Jim Copland, director for the Manhattan Institute's Center for Legal Policy, said not to be fooled by a graph in his organization's fifth installment of its "Trial Lawyers, Inc.," series that showed asbestos activity down in the Mountain State.
"I wouldn't infer from that that West Virginia somehow improved as a jurisdiction in these types of cases, because West Virginia continues to be ranked at or near the bottom of several surveys," Copland said.
"It may be anomalous, not a situation like Texas or Mississippi."
Those states, Copland said, have experienced significant reform that have improved their business climates. West Virginia was recently ranked last in a polling of corporate defense lawyers arranged by the U.S. Chamber of Commerce, the owner of Legal Newsline.
The state has also been dubbed a "judicial hellhole" by the American Tort Reform Association every year since 2002.
While some, like state Attorney General Darrell McGraw, argue that the poll results are nothing more than propaganda, companies like CSX Transportation would disagree.
According to numbers it recently filed in a federal court, 4,747 of the 5,325 individuals represented by the Pittsburgh firm Peirce, Raimond & Coulter who have filed suit against CSX in West Virginia have nothing to do with the state.
Only 10.8 percent of West Virginia plaintiffs are from the state, according to John Wylie, the principal author of the report. "The rest," Wylie said, "are people packaged and bundled and filed in West Virginia."
Virginia, Mississippi, Texas, Ohio, Michigan, Florida and New York, states with shipyards, are listed as having been the most active from 2003-07. West Virginia had been included from 1970-2000.
Using findings by Michelle White, a professor of economics at the University of California in San Diego, the report says asbestos awards in West Virginia are among the highest in the country.
"I would assert that West Virginia's courts have consistently been pro-plaintiff," Copland said. "It's a state that's been very favorable, the judges tended to be very favorable toward plaintiffs."
McGraw claims those who criticize the state's legal environment only do so because it is one of the few states that holds companies accountable for their actions. He recently claimed the U.S. Chamber uses tactics similar to those Adolf Hitler used.
"I do subscribe to the idea that the means and methods the National Chamber uses to influence public opinion are like those Hitler used," McGraw said while being interviewed in his state Capitol office. "Exaggeration and propaganda of all sorts."
The President of the West Virginia Association for Justice (former the West Virginia Trial Lawyers Association) also claimed businesses just don't like having to pay up.

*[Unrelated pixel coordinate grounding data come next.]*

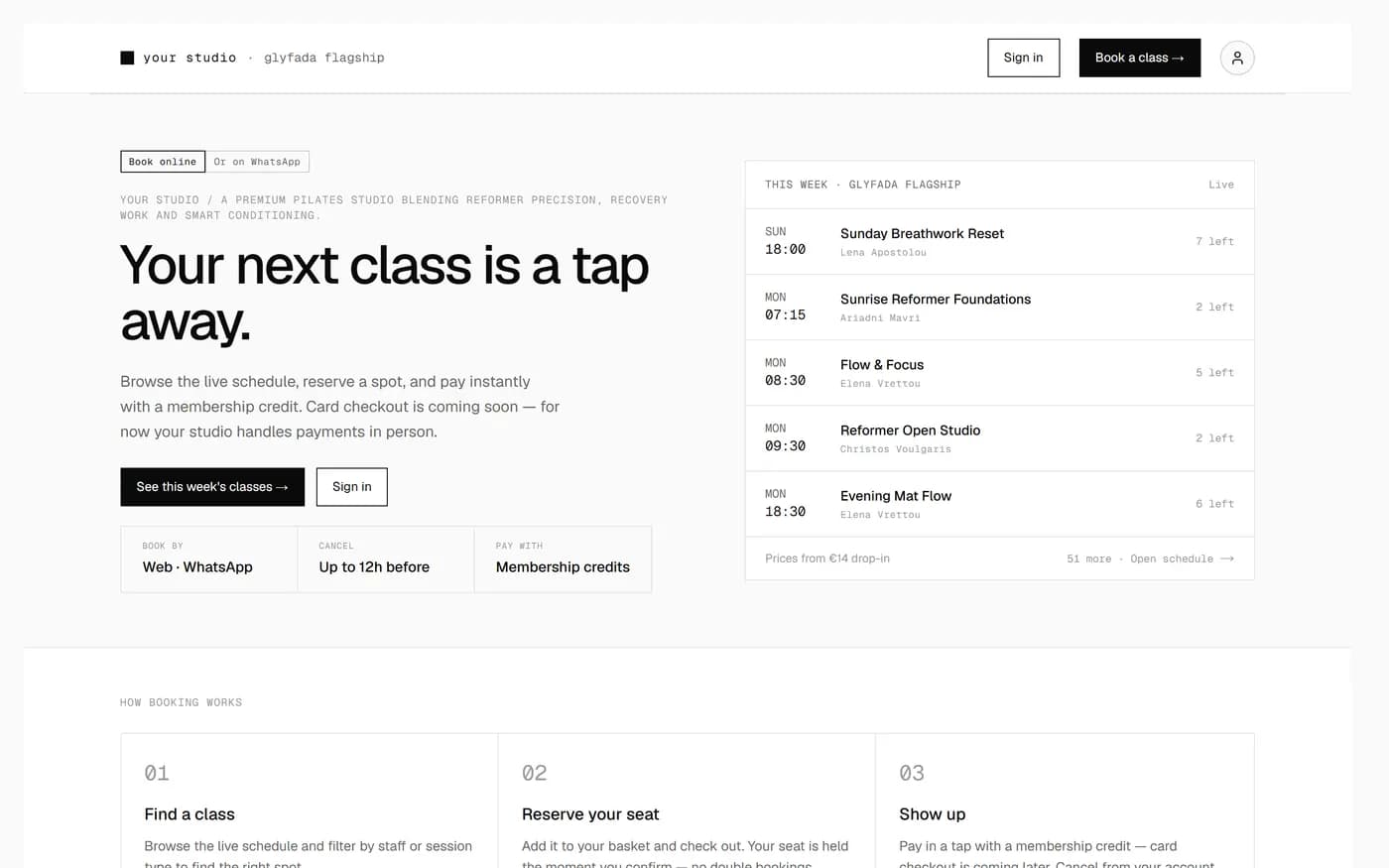This screenshot has height=868, width=1389.
Task: Click the Up to 12h before tile
Action: 385,558
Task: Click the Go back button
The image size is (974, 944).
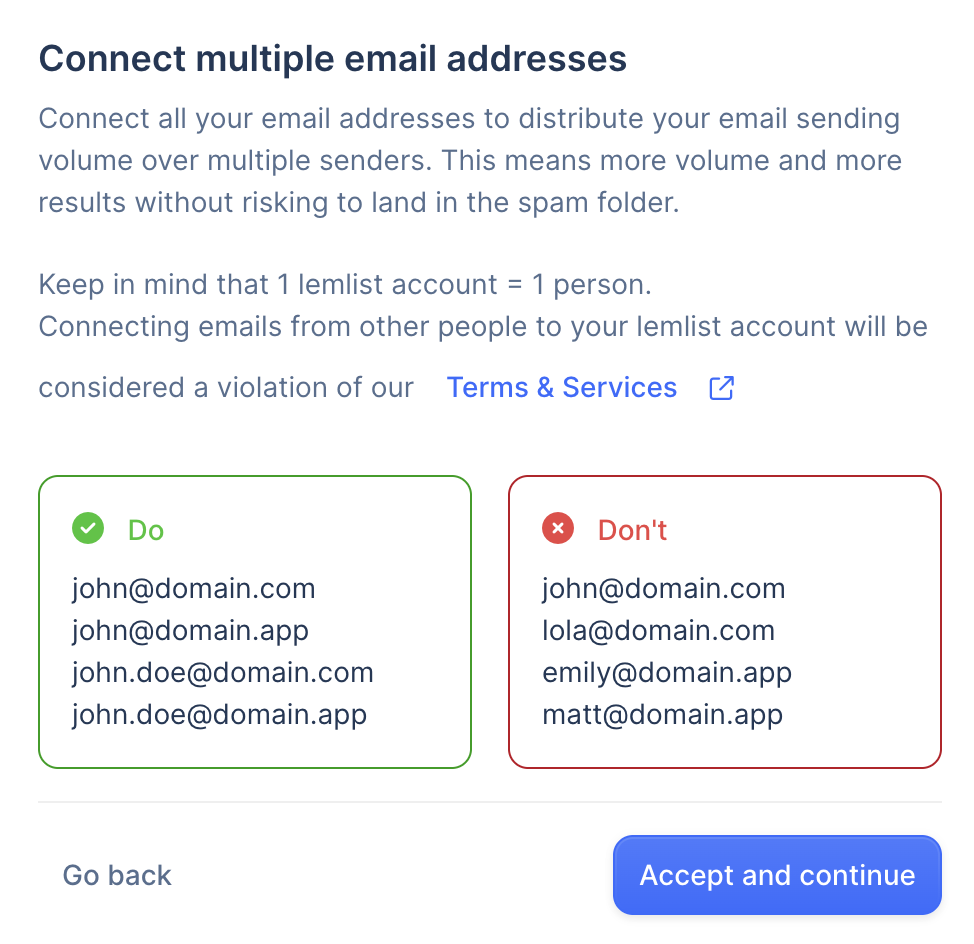Action: (117, 876)
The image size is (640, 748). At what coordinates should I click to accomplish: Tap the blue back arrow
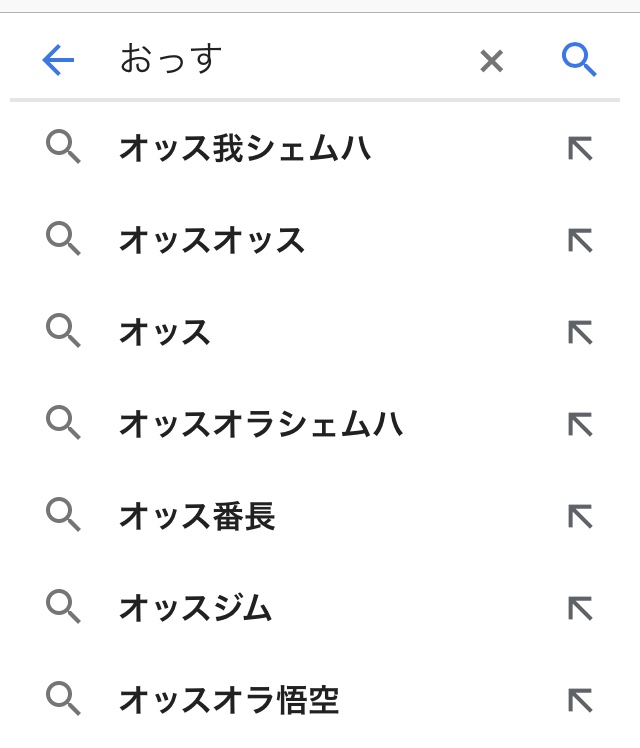[x=58, y=61]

"These corporations believe that the should not be held accountable when they refuse to pay fair and just insurance claims, produce unsafe products, put their employees in dangerous workplaces, pollute the environment or swindle employees out of their retirement," Wheeling attorney Teresa Toriseva said in December.
"They are willing to say and do anything to advance their political agenda of total corporate immunity and increased corporation profits -- even if that means releasing phony studies and lying to West Virginians to do it."
That would be a hard sell to CSX. The company says Dr. Ray Harron has been a part of the asbestos lawsuit machine, approving mass amounts of diagnoses in exchange for payment from law firms like Pittsburgh's Peirce, Raimond & Coulter. CSX claims the two conspired with each other on fraudulent claims.
One such claim had another man with lung disease sitting in for the plaintiff during his screening. That plaintiff ended up earning a settlement.